Those constant and well organized attacks, along with intelligence provided by documents captured by AIB patrols at the end of May, indicated that the Japanese 18th Army, using 20th and 41st Divisions based at Wewak and its surroundings, were preparing something much bigger. Having broken Japanese codes earlier in the war, they found out that Adachi planned to retake Tadji Airfield, in order to delay the American forces push toward Western New Guinea and the Philippines.
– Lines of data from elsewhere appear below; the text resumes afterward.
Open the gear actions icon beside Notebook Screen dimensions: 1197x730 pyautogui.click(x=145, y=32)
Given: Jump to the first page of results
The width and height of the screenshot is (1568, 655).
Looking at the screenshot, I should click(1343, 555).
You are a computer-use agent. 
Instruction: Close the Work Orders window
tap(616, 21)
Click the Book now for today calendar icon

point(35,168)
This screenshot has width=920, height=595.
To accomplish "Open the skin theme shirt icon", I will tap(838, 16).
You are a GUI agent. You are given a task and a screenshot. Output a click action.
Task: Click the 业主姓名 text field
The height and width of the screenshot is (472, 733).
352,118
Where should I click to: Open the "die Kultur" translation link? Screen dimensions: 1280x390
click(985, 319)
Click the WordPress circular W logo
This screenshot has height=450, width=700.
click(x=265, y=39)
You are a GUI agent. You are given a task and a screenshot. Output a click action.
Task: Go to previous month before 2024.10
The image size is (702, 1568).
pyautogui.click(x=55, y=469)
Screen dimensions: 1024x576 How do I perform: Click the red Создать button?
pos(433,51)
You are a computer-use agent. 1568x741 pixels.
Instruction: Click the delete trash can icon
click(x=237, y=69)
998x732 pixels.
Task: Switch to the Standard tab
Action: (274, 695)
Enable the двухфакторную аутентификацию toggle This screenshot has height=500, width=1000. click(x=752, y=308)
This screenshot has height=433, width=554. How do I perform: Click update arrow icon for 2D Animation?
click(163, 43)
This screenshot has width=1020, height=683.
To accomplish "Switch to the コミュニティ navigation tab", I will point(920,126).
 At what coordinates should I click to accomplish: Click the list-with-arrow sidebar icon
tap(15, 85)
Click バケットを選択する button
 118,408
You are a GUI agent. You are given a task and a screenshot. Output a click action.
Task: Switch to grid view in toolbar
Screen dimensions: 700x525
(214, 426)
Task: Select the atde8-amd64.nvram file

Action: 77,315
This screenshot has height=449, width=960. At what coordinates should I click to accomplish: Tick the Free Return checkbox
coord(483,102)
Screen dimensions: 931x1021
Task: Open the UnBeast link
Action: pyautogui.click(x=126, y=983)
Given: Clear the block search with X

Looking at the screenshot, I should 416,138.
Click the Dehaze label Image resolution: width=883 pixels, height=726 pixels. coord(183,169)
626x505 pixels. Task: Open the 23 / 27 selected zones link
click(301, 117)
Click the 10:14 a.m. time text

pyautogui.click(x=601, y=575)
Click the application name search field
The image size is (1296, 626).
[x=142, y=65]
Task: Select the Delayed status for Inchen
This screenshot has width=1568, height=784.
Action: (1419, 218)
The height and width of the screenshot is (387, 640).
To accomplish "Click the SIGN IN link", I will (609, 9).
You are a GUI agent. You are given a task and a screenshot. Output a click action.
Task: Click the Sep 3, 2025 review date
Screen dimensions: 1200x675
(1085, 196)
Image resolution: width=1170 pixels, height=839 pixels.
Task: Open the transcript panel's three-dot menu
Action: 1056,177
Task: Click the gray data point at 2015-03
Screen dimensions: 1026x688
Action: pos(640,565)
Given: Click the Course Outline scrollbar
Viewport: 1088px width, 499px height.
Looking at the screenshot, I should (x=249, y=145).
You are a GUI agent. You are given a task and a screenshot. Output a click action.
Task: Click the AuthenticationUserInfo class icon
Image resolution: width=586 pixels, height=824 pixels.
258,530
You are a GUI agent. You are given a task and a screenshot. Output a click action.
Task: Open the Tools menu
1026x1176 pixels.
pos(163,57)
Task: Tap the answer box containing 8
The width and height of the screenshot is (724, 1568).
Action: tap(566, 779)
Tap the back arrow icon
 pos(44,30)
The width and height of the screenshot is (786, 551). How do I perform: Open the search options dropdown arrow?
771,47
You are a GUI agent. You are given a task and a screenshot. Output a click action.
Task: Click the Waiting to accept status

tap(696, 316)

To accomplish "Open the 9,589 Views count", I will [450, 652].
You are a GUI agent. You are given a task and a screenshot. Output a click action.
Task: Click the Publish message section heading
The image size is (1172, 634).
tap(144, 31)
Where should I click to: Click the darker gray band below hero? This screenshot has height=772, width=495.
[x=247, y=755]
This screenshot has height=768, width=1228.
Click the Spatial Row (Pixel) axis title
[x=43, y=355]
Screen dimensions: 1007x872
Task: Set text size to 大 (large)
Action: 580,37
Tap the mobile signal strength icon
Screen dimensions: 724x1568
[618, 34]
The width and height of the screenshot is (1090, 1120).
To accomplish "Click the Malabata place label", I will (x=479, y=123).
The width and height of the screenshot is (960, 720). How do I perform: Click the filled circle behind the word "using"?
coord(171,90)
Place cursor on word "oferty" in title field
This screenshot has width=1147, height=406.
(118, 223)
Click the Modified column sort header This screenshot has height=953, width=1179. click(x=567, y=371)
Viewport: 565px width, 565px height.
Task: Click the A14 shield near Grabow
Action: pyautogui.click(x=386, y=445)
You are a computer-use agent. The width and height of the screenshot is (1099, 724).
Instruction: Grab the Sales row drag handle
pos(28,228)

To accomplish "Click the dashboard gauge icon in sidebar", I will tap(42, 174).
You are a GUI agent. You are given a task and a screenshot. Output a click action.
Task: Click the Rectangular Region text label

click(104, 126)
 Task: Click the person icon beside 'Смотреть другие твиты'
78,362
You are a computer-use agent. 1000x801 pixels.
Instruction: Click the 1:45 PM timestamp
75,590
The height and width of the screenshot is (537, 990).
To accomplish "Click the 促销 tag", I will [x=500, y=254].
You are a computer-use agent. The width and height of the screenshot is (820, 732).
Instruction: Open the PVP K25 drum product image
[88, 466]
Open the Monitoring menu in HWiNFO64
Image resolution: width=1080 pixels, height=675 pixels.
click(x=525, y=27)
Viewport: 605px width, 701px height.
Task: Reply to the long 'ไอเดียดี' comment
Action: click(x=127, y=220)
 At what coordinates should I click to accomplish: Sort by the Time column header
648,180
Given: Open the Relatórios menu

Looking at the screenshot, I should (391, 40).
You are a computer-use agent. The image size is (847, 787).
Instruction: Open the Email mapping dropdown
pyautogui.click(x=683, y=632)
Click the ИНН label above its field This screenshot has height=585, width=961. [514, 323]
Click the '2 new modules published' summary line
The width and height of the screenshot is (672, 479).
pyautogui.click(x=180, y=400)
During June, American forces started reinforcing their position at Anamo and Afua along the Driniumor River, with some patrols venturing eastward of the river to keep contact with the Japanese. The Japanese kept moving more troops from Wewak to the area, which would lead to the Battle of Driniumor River in July. Heavy fighting continued in the area continued throughout July and into early August, before the Japanese began withdrawing as they depleted their rations and supplies of artillery ammunition. The period between late April and early August resulted in heavier casualties than the original landing: 440 Allied soldiers were killed and 2,550 were wounded during this period, while 9,000 of the 20,000 Japanese soldiers committed to the fighting were lost. In November 1944, Australian forces took over from the US troops around Aitape, and from then until the end of the war in August 1945, began a limited campaign in the Aitape–Wewak area, utilizing Aitape as their base of operations as they advanced towards Wewak and into the Torricellis.